1	Create a custom reactive command endpoint class by extending the `ReactiveCommandEndpoint` class.
2	Annotate the custom reactive command endpoint class with `@SagaEndpoint` annotation. it primarily marks the class as a spring bean.
3	Identify the retryable exceptions that can be thrown from the compensation logic and make sure to handle them by using the `onErrorResume()` operator to return a `Mono.error()` with `RetryableExecutorException` to enable the retrying mechanism for the compensation process. if any unhandled exception is thrown from the `undoProcess()` method, the compensation process will be stopped and the transaction will be terminated. therefore, it is important to handle the exceptions properly in the compensation logic to ensure that the compensation process can retry when necessary and to avoid unexpected termination of the transaction.

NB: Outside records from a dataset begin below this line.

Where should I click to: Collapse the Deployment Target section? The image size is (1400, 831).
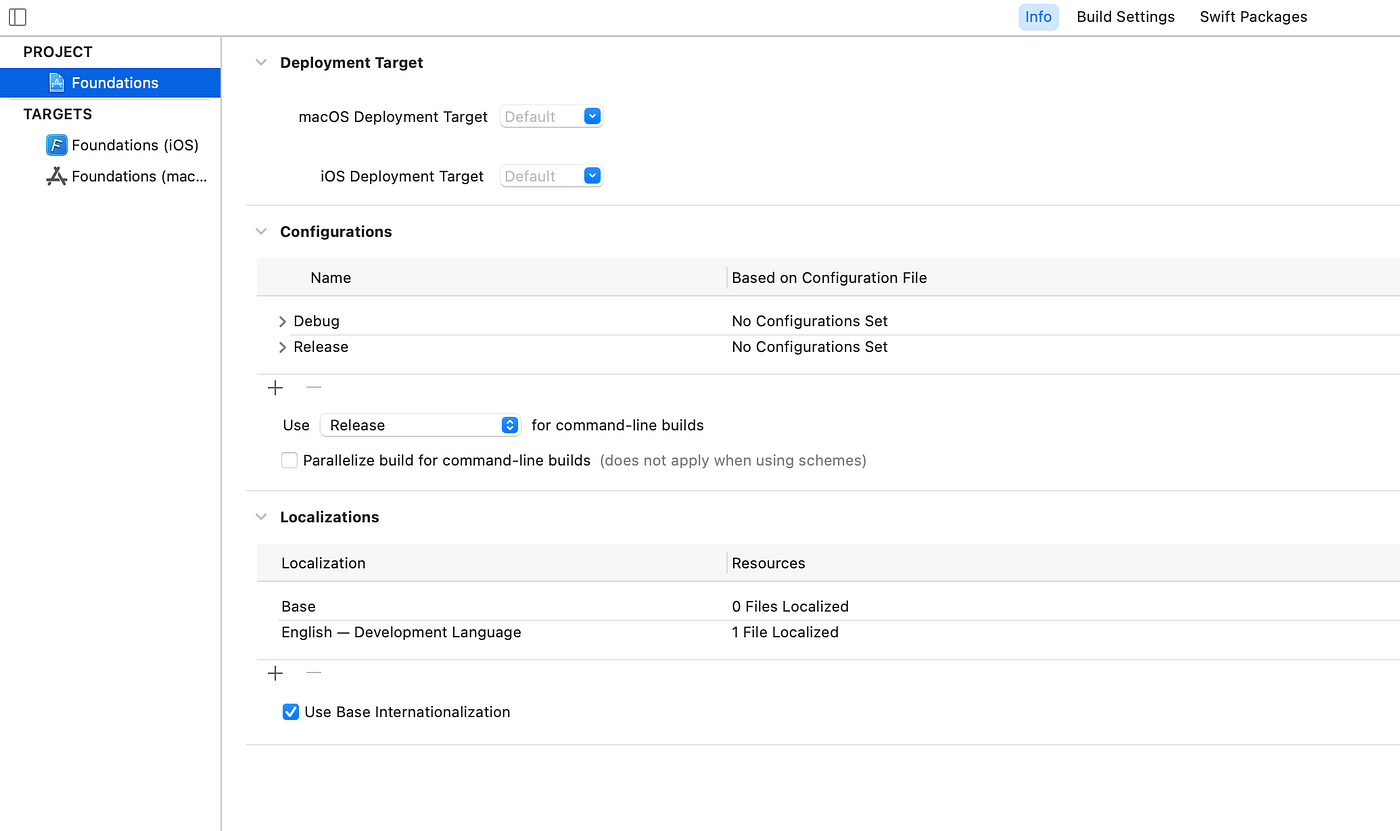262,63

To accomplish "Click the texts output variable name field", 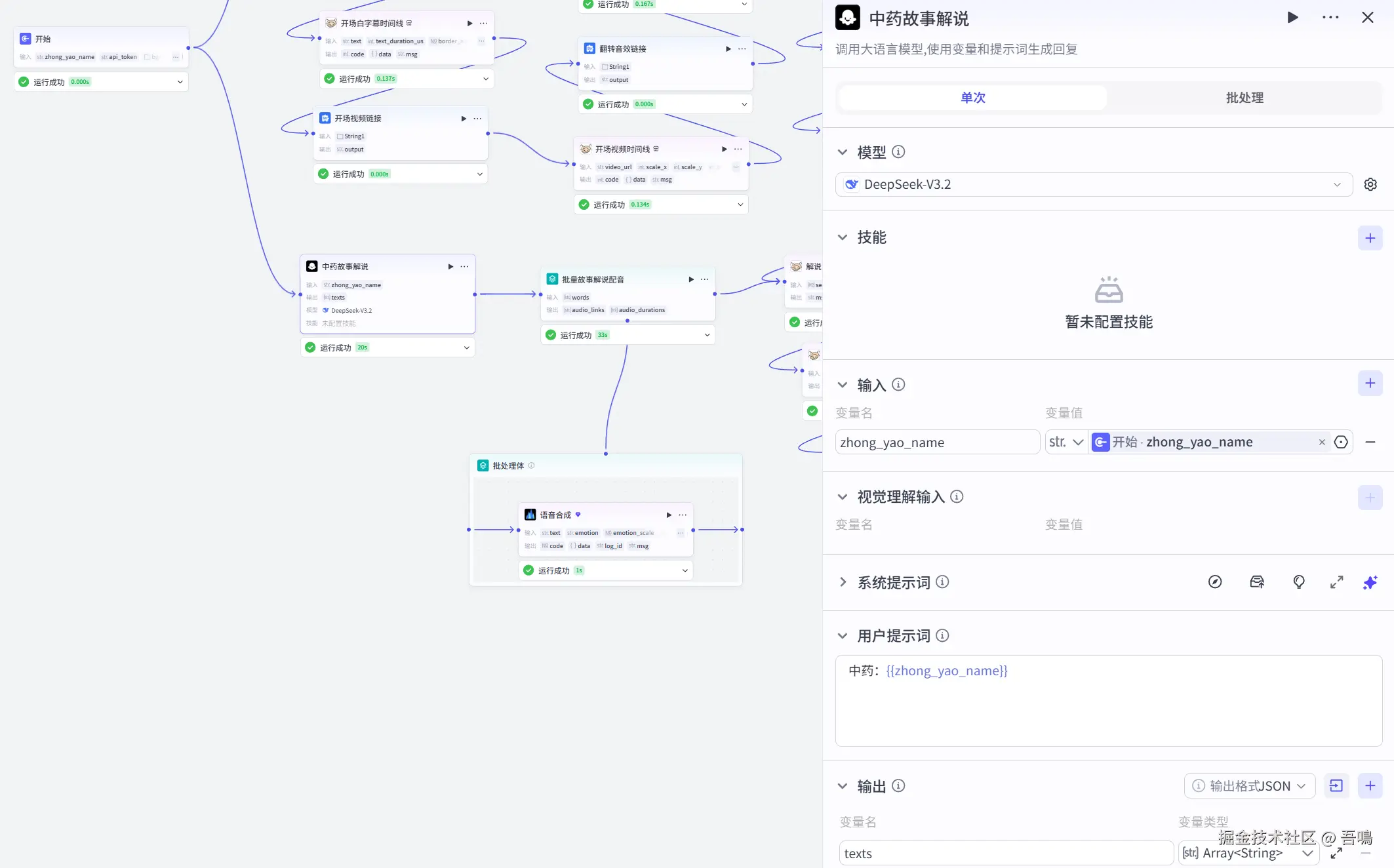I will tap(1005, 853).
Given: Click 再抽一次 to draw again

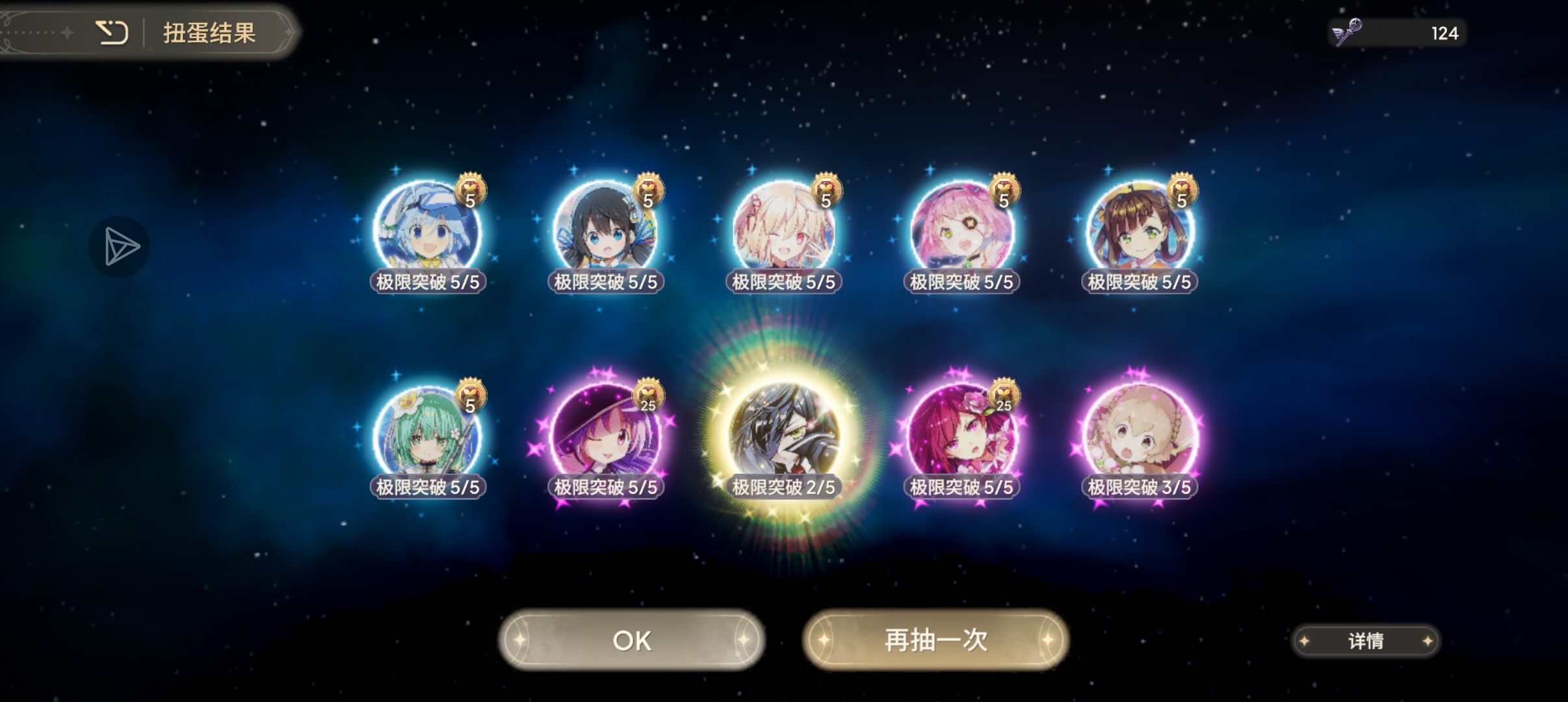Looking at the screenshot, I should click(935, 640).
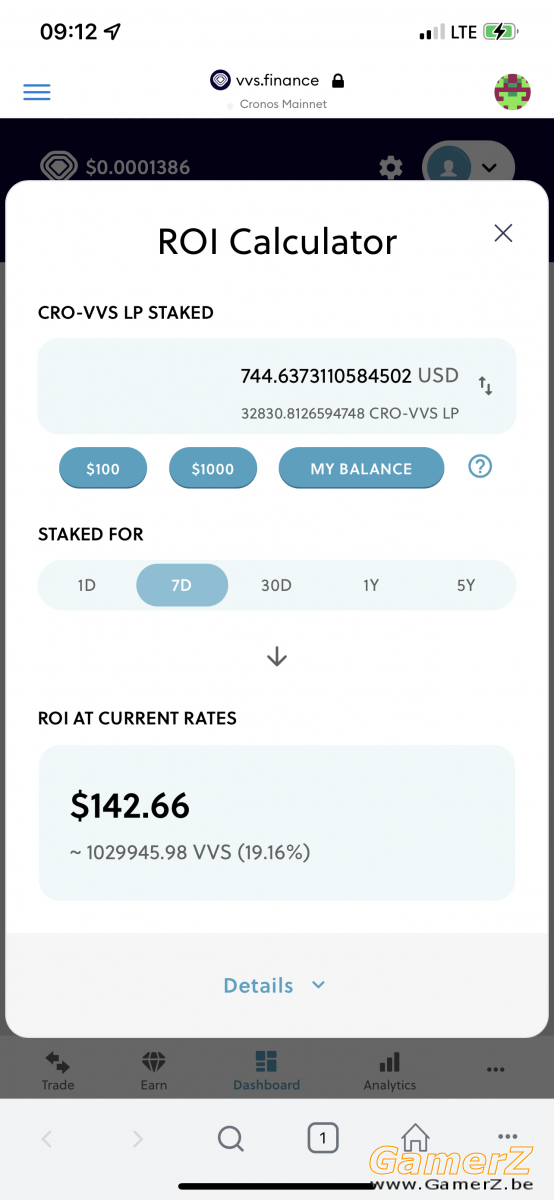Open the three-dots more menu in navigation
The height and width of the screenshot is (1200, 554).
(x=495, y=1069)
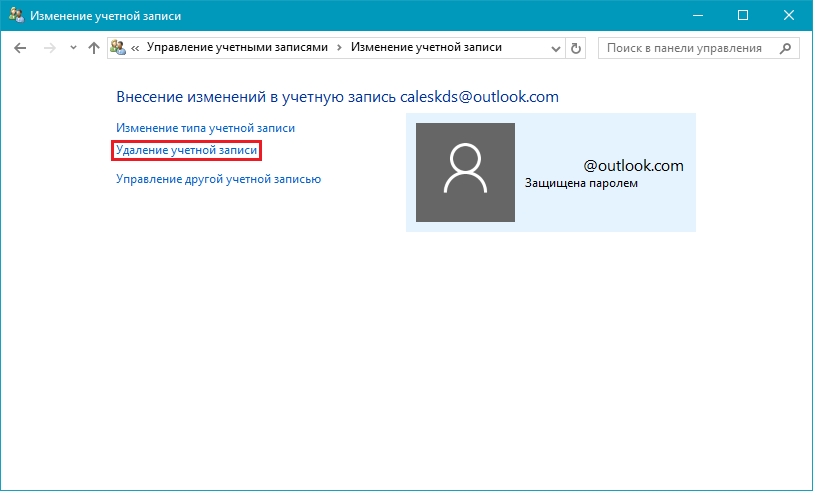Minimize the Изменение учетной записи window
Image resolution: width=813 pixels, height=491 pixels.
(697, 15)
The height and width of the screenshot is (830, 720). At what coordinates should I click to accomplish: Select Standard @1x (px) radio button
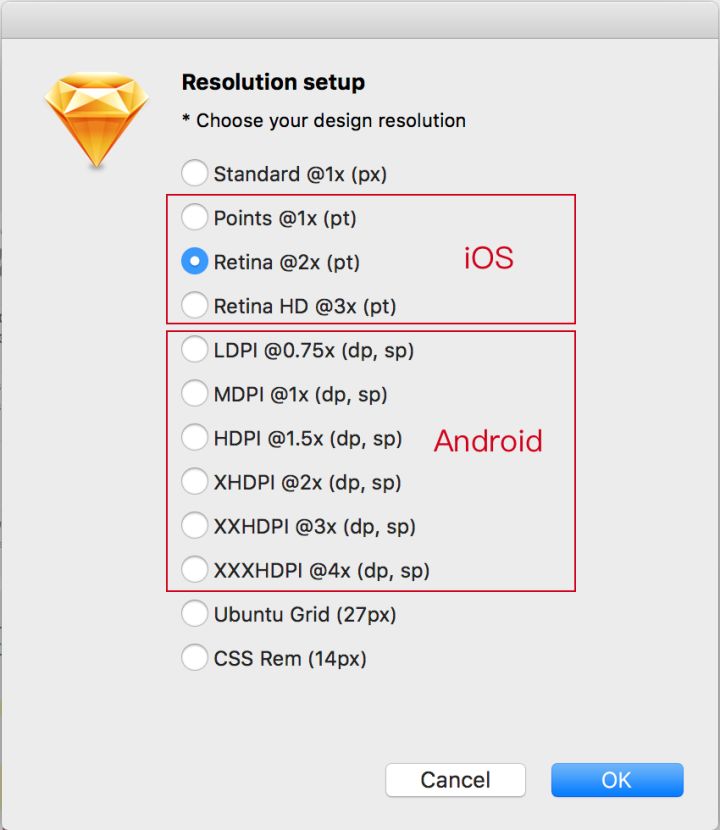195,174
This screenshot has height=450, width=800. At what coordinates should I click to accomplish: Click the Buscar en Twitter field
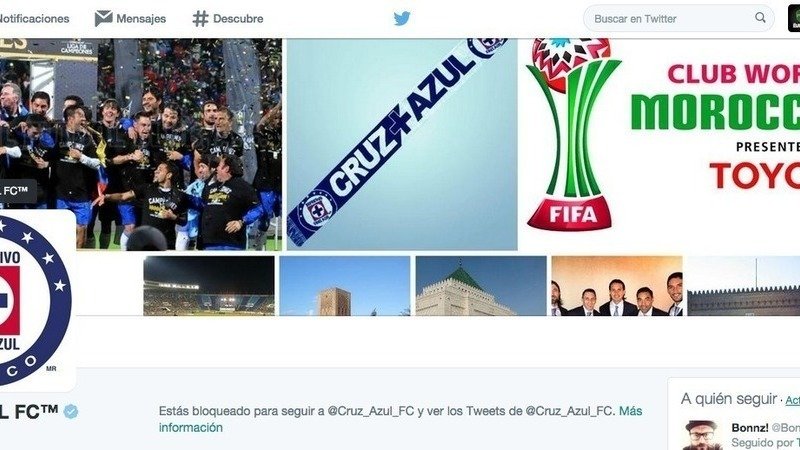[679, 19]
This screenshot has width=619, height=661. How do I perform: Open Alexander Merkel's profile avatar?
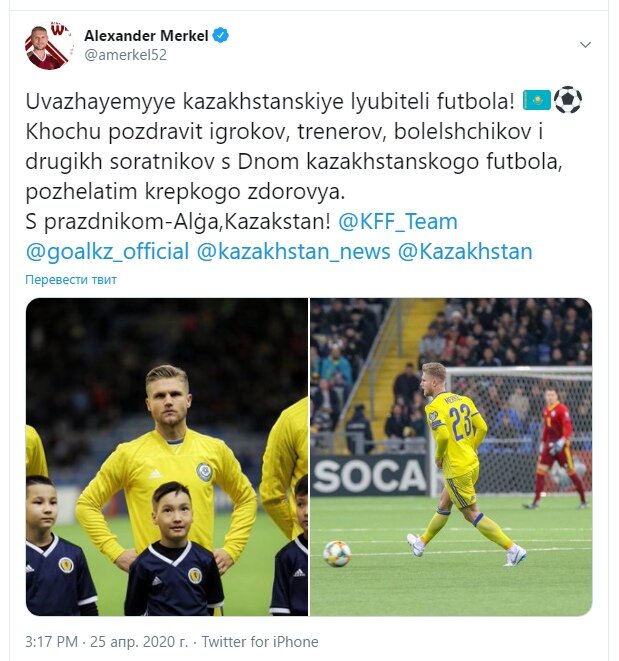[x=49, y=46]
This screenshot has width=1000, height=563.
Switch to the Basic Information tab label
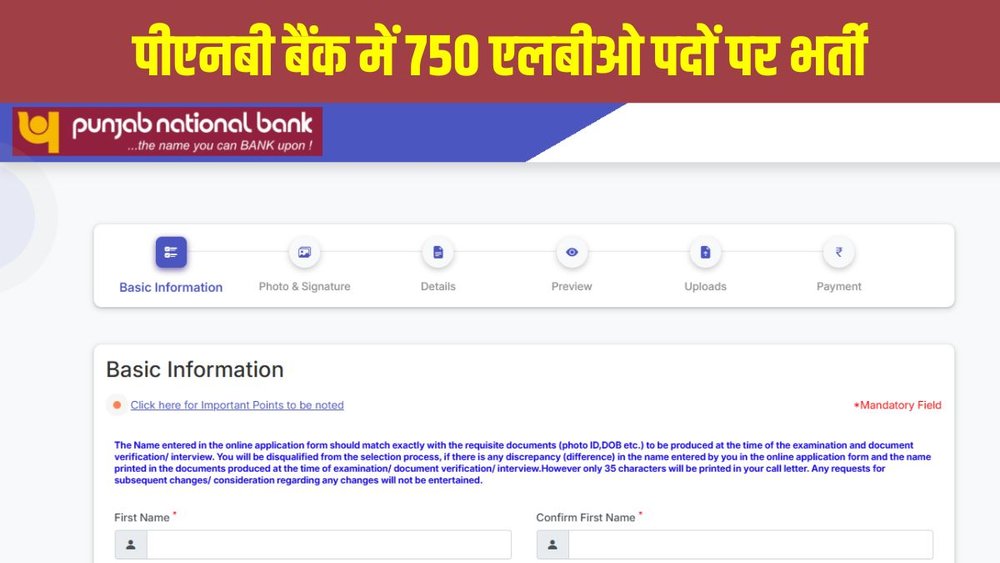point(171,288)
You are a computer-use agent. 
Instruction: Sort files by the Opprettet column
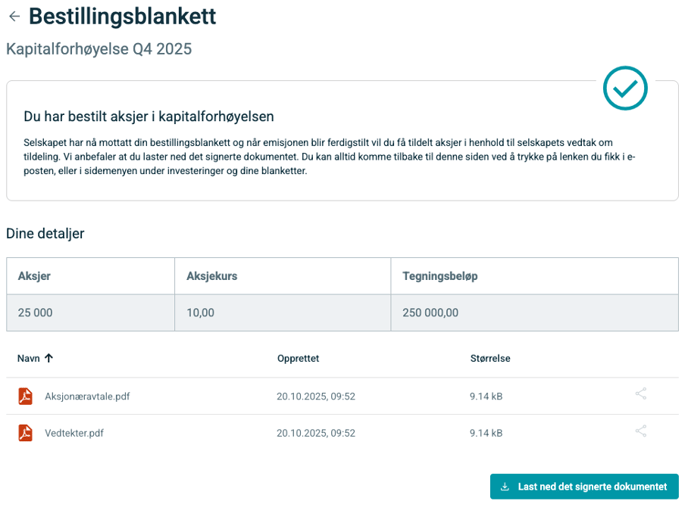tap(298, 358)
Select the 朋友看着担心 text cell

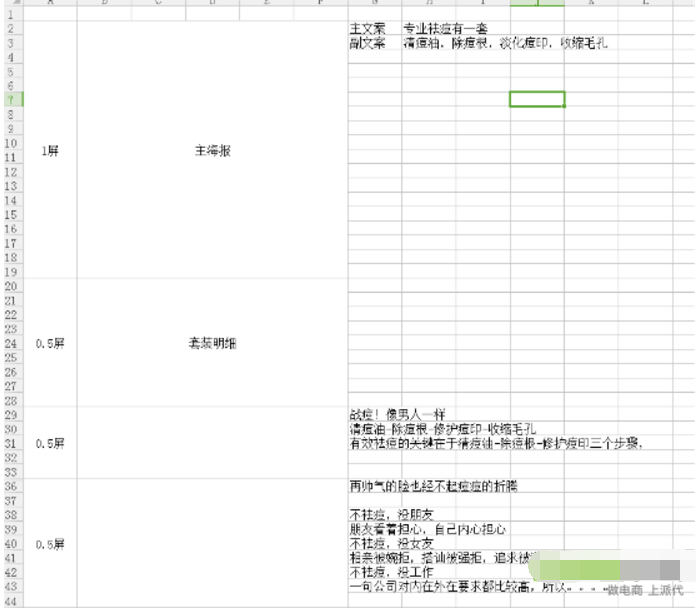(414, 530)
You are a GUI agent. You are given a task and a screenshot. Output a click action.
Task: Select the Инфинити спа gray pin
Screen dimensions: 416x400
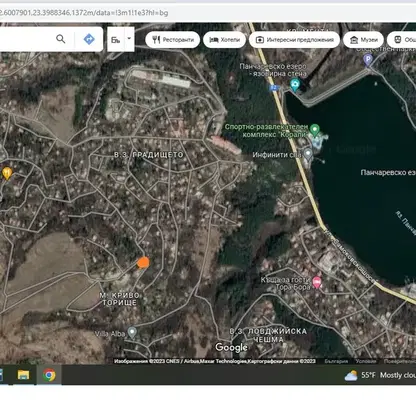(x=308, y=154)
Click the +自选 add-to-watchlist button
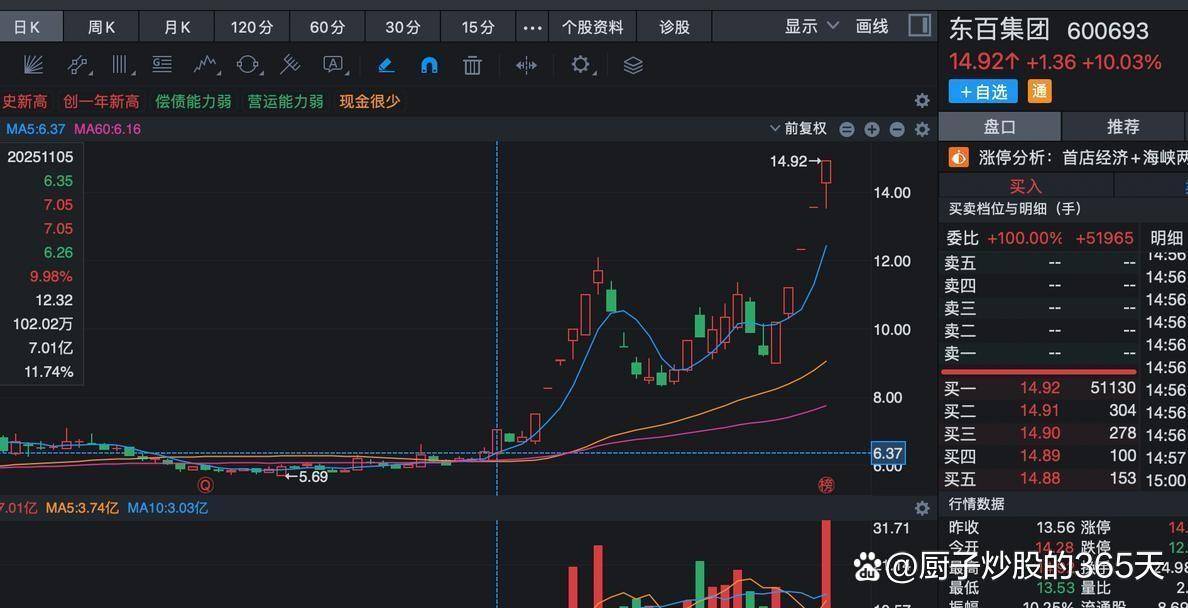This screenshot has height=608, width=1188. coord(982,91)
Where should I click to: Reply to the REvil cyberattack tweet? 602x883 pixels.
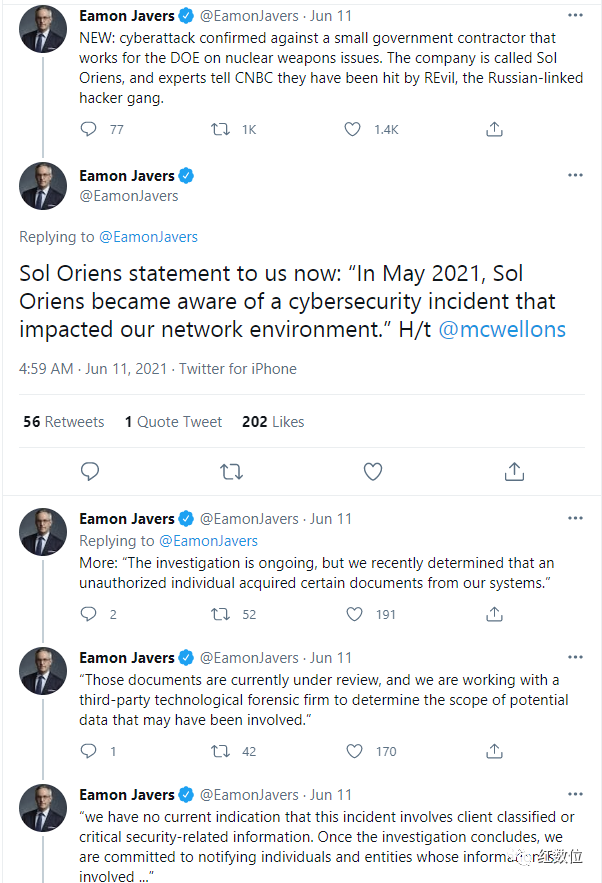88,130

Based on the RetryableExecutorException Stacksaga framework provide only the asynchronous retrying (scheduling retry). if you want to have the immediate retrying( in the same thread), you can manage it withing the pipeline by using the retryWhen() operator of the reactive programming. it is recommended implement the immediate retrying logic first before throwing the RetryableExecutorException to have a better control over the retrying mechanism and to avoid unnecessary scheduling of retries when the retry can be done immediately. in case the immediate retry is exhausted, you can throw the RetryableExecutorException to schedule the retry based on the retry configurations. read more about Retry to better understand the retrying mechanisms.

@SagaEndpoint Annotation

@SagaEndpoint is the main annotation that is used to mark the custom endpoint classes in Stacksaga Kafka worker applications. it is a meta-annotation that is used to create custom annotations for different types of endpoints such as query endpoints and command endpoints. the @SagaEndpoint annotation provides several attributes that can be used to configure the behavior of the endpoint, such as the topic name suffix, listener scope, and other configurations. by using this annotation, you can easily create and configure your custom endpoints in a consistent way across your application. here we are going to see all the attributes of the @SagaEndpoint annotation and how to use them to tuning the behavior of your endpoints for your specific use case.

value
- Description: This attribute is used to provide a unique name for the endpoint. it is optional and can be used for better readability and debugging purposes. if not provided, the framework will use the class name as the default value for the endpoint name. Spring bean is created with the name provided in this attribute.

topicNameSuffix

provide the suffix of the topic name for this endpoint. the framework will create the real topic name by prefixing the provided suffix with saga. — so user-service.get-user becomes the real topic saga.user-service.get-user (if your suffix already starts with saga., it is kept as-is). this is the topic the EventManager sends command messages to, to trigger this endpoint. therefore, it is important to provide the correct topic name suffix that matches the topic name that is used in the EventManager to ensure that the messages are sent to the correct topic and consumed by the correct endpoint. See Endpoint Topics for the ownership, naming, and prefix details.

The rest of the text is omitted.